Work to be completed: Beginning with the line that contains "Given: Expand the Speech submenu arrow", print each line to the end of the data exactly. Omit the pictures.

#### Material provided ####

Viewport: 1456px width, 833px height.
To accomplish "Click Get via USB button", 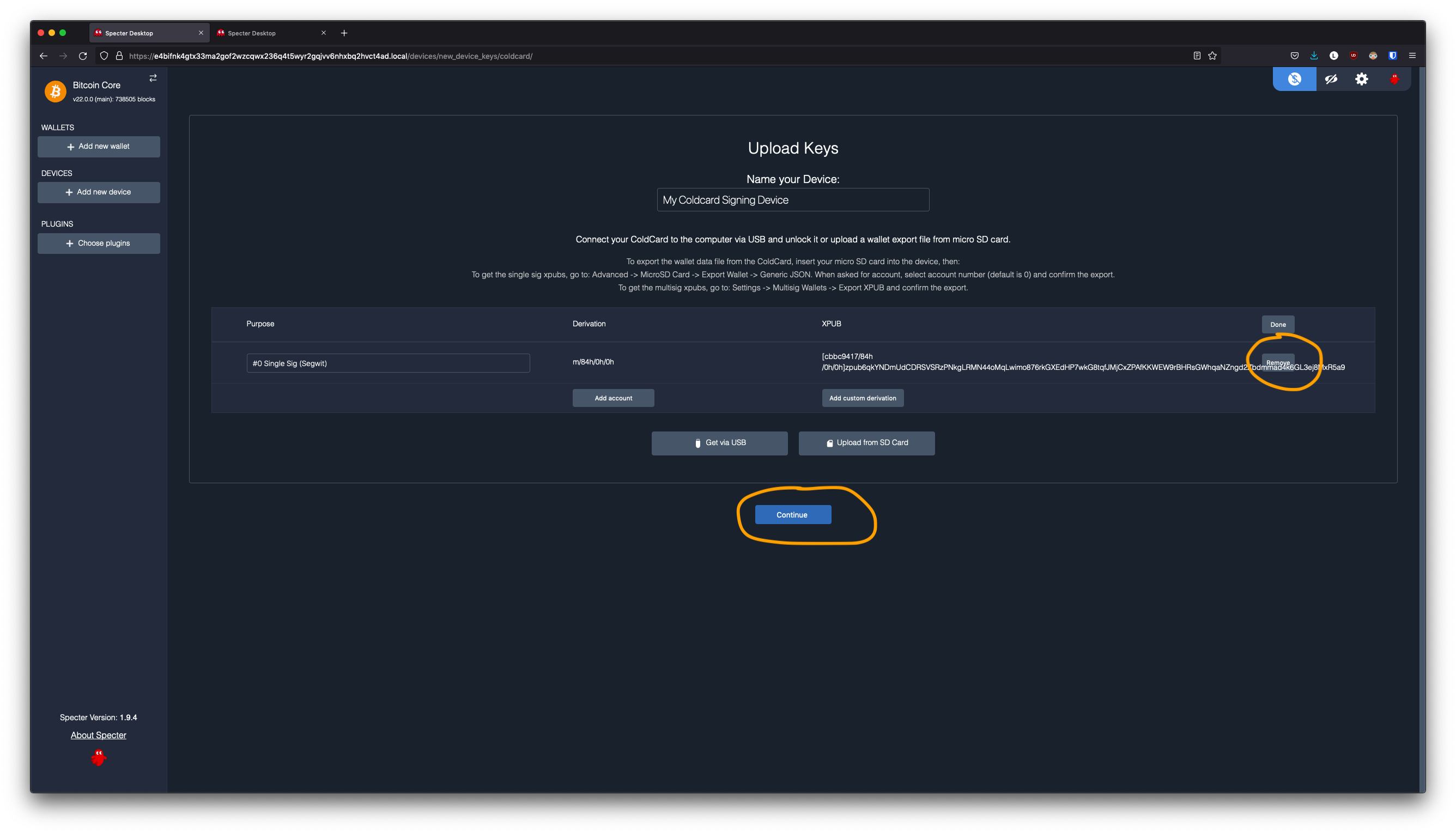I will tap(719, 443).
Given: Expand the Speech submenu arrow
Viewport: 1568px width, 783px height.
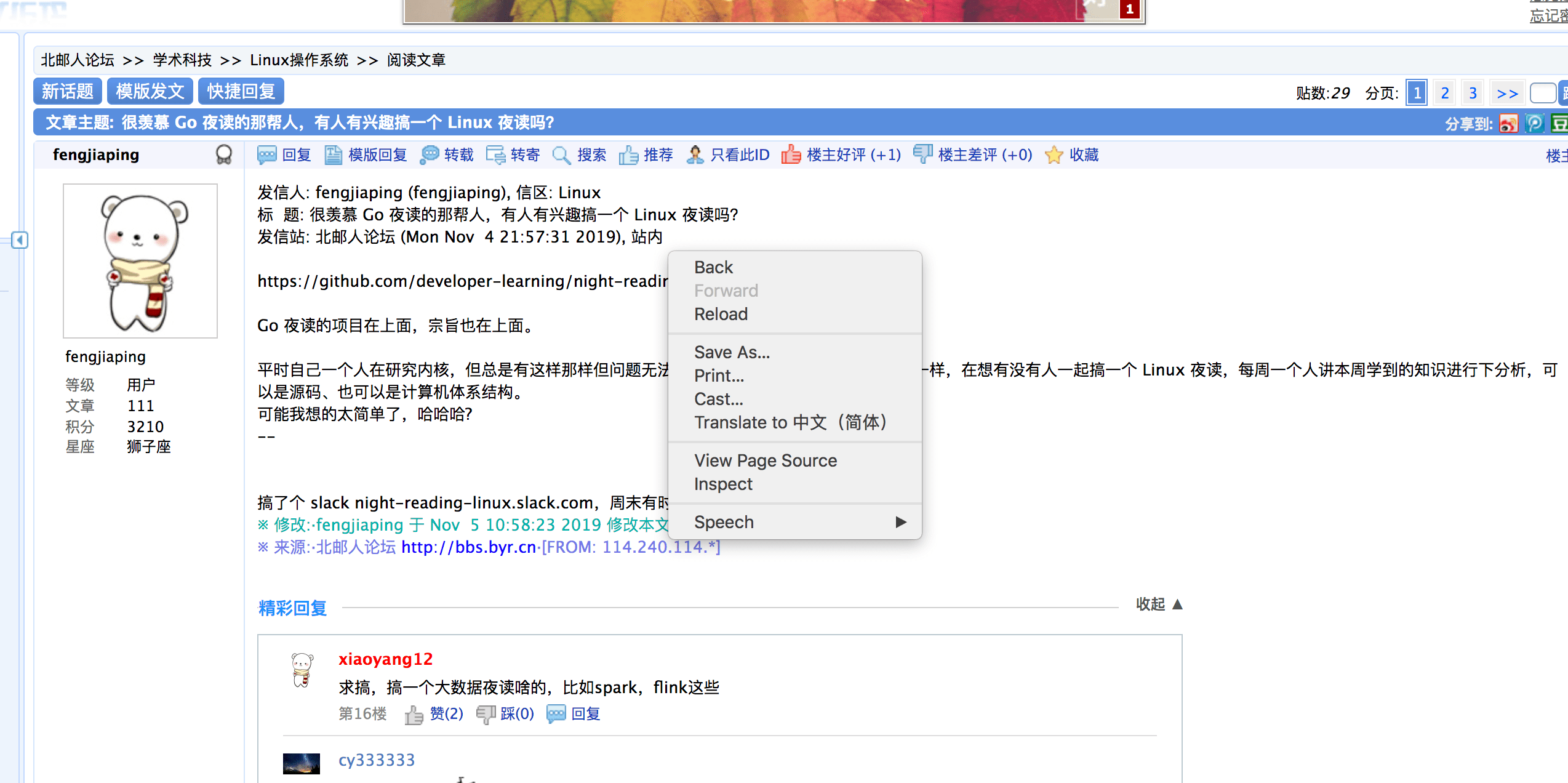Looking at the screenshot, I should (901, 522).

####

Task result:
Given: Expand the Speech submenu arrow
Viewport: 1568px width, 783px height.
Looking at the screenshot, I should (901, 522).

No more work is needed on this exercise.